*TEXTO APRESENTADO*:
Nesse contexto, o fim dos 16 anos de Merkel como primeira-ministra alemã abre dúvidas sobre a condução da União Europeia daqui para frente. A atuação firme, sóbria e moderada da alemã, especialmente após as crises econômica de 2008 e dos refugiados, em 2015, deu ao poderoso bloco a sua cara, indo além da influência natural de qualquer chefe de governo alemão. Algo que, a curto-prazo, nenhum de seus possíveis sucessores conseguirá ter, seja ele o social-democrata Olaf Scholz, seu ministro das Finanças, Armin Laschet, seu correligionário democrata-cristão.

Embora muitos analistas considerem que, por hora, o manejo só conseguirá ser feito conjuntamente, é nítido o esfregar de mãos de Emmanuel Macron, sem também, em uma Europa pós-Brexit, Boris Johnson para contrabalança-lo. “As eleições alemãs estão sendo vistas na França como uma oportunidade para uma reinicialização, na qual quem entrar terá menos estatura do que Macron”, disse Nicholas Dungan, do Atlantic Council em matéria veiculada no "Estadão".

O presidente francês passou anos delineando sua visão para a Europa e nela, além de reformas na zona do euro e uma política comum de asilo, destaca-se pressionar Bruxelas por um sistema de defesa único. Os traumas nazistas ficaram para trás e, nos últimos anos, foi Berlim quem hesitou em avançar no assunto. "No início da próxima década, a Europa deve ter uma força de intervenção conjunta, um orçamento de defesa comum e uma doutrina única para ação", disse ainda em seu primeiro ano de mandato, em 2017. Em janeiro próximo, ele assumirá a presidência rotativa do Conselho da UE.

O cenário mundial do momento parece jogar a favor de seus desejos de devolver à França o papel de principal ideóloga da integração europeia. Além da ausência de Merkel e de Johnson ( com o qual seria impossível chegar a um acordo sobre Exército comum), o presidente norte-americano, Joe Biden, vem involuntariamente ajudando.

Ao por em prática uma desastrosa e unilateral retirada de tropas do Afeganistão e principalmente bancar um contrato de venda de submarinos de propulsão nucleares para a Austrália, em detrimento do acordo que este país tinha com a França para compra de 12 submarinos convencionais, Biden entregou a Macron o discurso da necessidade de independência estratégica do continente. 

Um discurso com razão de ser. O gosto de traição vai além dos prejuízos financeiros. O acordo, que permitirá a Austrália construir submarinos com tecnologia norte-americana e inclui ainda áreas como inteligência artificial e cibersegurança, formaliza a cooperação em defesa existente há décadas entre Estados Unidos, Reino Unido e Austrália. Essa nova aliança militar (AUKUS), nascida para conter a crescente presença militar da China no Indo-Pacífico, sinaliza que Biden não poupará esforços no embate prioritário com Pequim. Nem que afete aliados tradicionais.

*REGISTROS*:
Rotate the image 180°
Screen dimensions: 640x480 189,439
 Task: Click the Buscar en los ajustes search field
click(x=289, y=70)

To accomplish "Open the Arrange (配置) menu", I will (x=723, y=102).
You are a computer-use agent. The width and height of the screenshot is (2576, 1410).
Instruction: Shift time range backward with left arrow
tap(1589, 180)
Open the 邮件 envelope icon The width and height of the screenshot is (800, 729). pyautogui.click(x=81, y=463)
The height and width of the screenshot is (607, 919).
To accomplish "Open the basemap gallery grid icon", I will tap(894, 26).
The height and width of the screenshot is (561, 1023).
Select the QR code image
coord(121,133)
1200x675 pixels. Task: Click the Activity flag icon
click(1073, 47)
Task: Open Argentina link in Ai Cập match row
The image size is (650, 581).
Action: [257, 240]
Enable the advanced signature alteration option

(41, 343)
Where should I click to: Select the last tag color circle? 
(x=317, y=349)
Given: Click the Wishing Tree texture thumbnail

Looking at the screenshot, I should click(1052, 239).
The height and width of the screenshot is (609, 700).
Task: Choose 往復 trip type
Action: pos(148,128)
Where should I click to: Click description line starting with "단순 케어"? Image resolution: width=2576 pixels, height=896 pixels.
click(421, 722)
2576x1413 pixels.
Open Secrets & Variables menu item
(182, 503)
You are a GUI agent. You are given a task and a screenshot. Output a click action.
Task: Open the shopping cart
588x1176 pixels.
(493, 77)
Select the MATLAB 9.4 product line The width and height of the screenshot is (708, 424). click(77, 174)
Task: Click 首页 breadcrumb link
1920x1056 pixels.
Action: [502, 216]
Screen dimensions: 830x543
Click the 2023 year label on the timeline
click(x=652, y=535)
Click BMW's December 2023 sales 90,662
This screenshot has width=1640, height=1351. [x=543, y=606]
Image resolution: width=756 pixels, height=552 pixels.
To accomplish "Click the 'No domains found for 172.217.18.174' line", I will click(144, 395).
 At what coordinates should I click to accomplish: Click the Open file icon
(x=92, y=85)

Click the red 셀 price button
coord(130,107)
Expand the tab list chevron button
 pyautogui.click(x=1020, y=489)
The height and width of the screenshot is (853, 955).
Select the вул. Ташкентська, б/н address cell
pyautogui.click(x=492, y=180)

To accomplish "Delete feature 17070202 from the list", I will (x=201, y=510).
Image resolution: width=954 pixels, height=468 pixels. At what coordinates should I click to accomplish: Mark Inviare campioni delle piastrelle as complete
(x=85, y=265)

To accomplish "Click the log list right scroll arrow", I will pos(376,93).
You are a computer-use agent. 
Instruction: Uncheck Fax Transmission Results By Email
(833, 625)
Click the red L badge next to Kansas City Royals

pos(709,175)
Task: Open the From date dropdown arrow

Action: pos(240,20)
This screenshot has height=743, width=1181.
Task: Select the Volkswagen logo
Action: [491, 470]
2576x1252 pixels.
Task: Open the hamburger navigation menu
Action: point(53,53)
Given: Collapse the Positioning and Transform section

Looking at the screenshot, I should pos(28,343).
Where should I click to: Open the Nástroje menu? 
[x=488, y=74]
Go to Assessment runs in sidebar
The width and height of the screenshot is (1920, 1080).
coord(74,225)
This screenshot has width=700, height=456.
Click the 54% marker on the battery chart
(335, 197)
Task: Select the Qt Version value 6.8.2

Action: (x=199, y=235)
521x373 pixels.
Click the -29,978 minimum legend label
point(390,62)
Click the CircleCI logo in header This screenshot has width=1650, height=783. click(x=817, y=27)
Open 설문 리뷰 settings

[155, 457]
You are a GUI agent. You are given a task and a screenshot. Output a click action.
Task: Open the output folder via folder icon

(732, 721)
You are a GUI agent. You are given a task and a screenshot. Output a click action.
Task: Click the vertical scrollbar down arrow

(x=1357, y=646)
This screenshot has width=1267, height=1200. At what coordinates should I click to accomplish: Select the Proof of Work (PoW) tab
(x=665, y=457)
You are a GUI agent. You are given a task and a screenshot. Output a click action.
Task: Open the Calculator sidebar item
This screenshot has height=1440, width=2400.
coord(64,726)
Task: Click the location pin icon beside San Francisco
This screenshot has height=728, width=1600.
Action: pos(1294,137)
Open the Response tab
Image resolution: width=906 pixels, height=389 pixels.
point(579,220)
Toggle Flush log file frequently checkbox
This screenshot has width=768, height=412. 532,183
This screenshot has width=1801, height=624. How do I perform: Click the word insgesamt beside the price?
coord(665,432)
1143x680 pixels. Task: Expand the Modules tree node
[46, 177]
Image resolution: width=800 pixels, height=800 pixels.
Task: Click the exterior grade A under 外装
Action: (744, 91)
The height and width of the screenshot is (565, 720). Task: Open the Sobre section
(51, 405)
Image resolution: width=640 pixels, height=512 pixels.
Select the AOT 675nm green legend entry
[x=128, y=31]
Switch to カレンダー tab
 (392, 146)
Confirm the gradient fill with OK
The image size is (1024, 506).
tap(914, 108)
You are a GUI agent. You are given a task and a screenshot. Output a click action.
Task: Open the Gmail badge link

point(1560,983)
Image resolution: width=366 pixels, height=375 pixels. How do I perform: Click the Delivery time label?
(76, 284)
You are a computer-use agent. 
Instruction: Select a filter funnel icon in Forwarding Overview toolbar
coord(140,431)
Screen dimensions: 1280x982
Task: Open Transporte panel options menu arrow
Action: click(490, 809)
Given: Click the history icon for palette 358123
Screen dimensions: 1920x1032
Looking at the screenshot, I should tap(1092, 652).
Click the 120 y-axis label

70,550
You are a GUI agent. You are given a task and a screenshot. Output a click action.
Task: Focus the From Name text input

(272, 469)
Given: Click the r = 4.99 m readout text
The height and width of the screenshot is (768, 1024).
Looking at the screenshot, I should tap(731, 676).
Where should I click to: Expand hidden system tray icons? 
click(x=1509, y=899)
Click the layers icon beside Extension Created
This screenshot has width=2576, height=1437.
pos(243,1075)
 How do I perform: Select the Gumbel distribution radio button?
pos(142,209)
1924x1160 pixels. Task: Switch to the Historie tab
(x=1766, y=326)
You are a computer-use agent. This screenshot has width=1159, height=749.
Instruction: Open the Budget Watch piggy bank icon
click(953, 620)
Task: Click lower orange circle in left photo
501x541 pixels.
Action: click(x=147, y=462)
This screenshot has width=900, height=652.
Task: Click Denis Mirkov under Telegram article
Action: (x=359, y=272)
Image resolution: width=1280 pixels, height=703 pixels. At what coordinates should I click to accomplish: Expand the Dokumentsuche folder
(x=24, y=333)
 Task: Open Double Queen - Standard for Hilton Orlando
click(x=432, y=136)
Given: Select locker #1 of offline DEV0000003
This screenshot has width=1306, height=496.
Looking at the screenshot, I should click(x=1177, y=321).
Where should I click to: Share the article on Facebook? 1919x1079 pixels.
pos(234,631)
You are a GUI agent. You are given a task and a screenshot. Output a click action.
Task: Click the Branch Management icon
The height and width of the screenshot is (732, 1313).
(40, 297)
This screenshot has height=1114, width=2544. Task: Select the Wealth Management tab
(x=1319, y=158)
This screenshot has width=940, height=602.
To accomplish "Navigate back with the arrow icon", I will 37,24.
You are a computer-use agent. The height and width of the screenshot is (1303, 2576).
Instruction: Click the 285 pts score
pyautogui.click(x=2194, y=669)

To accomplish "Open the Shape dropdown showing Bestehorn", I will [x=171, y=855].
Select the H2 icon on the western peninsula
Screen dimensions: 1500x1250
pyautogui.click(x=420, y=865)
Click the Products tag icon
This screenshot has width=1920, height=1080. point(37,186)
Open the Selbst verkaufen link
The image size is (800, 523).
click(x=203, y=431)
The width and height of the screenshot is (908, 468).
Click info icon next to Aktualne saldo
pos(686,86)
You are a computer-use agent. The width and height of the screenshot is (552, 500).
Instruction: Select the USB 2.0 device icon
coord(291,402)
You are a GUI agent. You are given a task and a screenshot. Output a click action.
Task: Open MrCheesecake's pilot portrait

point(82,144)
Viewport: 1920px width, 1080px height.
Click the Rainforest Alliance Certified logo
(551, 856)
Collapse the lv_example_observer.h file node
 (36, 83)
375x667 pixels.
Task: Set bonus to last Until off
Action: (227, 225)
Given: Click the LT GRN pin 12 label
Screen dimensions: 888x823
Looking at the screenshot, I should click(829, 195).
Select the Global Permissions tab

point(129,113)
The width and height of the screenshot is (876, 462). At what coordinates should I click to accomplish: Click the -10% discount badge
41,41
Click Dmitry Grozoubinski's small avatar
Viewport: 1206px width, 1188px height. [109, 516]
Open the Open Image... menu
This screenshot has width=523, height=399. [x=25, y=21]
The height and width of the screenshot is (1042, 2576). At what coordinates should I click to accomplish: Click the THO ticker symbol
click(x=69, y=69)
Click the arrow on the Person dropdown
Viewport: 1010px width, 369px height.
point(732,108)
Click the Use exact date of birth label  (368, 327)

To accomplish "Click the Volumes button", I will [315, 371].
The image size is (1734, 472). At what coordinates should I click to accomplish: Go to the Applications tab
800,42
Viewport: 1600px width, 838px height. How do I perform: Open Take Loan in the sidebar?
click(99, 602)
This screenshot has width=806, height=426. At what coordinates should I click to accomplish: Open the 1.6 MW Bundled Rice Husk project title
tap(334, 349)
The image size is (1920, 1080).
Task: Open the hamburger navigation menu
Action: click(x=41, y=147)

*O QUE FAZER*:
1 > Segundo o texto sobre a saída de Merkel, quantos submarinos convencionais a Austrália tinha acordado comprar da França?
2 > Reproduza o trecho do texto sobre a saída de Merkel que começa em "O presidente francês" e termina em "Conselho da UE.".
3 > Dê sequência ao texto sobre a saída de Merkel a partir do ponto em que ele termina.
Os registros não têm relação com o texto sobre a saída de Merkel.

*RESPOSTAS POR TAREFA*:
1 > Doze submarinos convencionais.

2 >
O presidente francês passou anos delineando sua visão para a Europa e nela, além de reformas na zona do euro e uma política comum de asilo, destaca-se pressionar Bruxelas por um sistema de defesa único. Os traumas nazistas ficaram para trás e, nos últimos anos, foi Berlim quem hesitou em avançar no assunto. "No início da próxima década, a Europa deve ter uma força de intervenção conjunta, um orçamento de defesa comum e uma doutrina única para ação", disse ainda em seu primeiro ano de mandato, em 2017. Em janeiro próximo, ele assumirá a presidência rotativa do Conselho da UE.

3 >
 A convocação do embaixadores franceses em Washington e Canberra deu a dimensão do estrago nas relações entre esses países e de como será instrumentalizado por Macron, que conta também com o argumento fiscal: seria um enorme desperdício de recursos manter 27 forças militares diferentes com 27 arsenais e conjuntos de equipamentos distintos.

É óbvio, no entanto, que a completa integração  militar europeia está longe de se concretizar.  Muitas barreiras se encontram à frente de Macron, a começar por seu próprio país, único membro do bloco a deter armas nucleares. A ideia de colocá-las sob controle de Bruxelas enfrenta previsivelmente forte rejeição interna e já foi várias vezes descartada por ele, que, em abril enfrentará o teste das urnas em busca de sua reeleição. Dificuldades internas sempre fragilizam e tiram o foco. 

É verdade que, sem a Guerra Fria, os Estados Unidos, com outros interesses mais vitais, se vê menos obrigado a ser o guarda-chuva protetor do Velho Continente. Mas tampouco pode abrir mão de sua influência por lá.  Ao mesmo tempo em que a Washington interessa uma União Europeia com maiores responsabilidades, seja em termos materiais, humanos ou financeiro, não lhe interessa ver nascer uma política de defesa única que enfraqueça a OTAN e permita criar um bloco militar antagônico. Pressões sobre membros mais dependentes certamente acontecerão. 

Exemplo foi a Dinamarca tentando colocar panos quentes da furiosa declaração do chanceler francês sobre a AUKUS. Também a Itália quer " uma Europa mais forte, mas dentro da Otan". "Não pensamos como os franceses em relação a isso”, afirmou ao "Estadão" Marta Dassu, ex-vice-ministra de Relações Exteriores da Itália e diretora de assuntos europeus do Aspen Institute

Pensamento igual indicou ter o ministro da Defesa sueco. "Não vejo isso [uma força militar comum] como a linha principal para resolver estes problemas", disse Peter Hulqvist  à Rádio Sueca no início do mês, confrontado sobre a retirada catastrófica de Cabul. Mesmo não pertencendo formalmente à OTAN, o ministro apontou a cooperação com os EUA e o vínculo transatlântico como cruciais para a defesa  europeia.

Por si só, ceder autonomia econômica é bastante diferente de abrir mão de autonomia militar. Questões como compartilhamento de tecnologia, cessão de postos de comando e unificação de doutrinas despertam os brios das corporações fardadas, nas quais conceitos como o de "soberania compartilhada", teorizado por Robert Keohane para caracterizar a UE, suscitam desconfianças. Um tipo de soberania na qual "a autoridade legal em muitas áreas estatais é transferida para a comunidade como um todo, autorizando ações por meio de procedimentos que não envolvem vetos do Estado".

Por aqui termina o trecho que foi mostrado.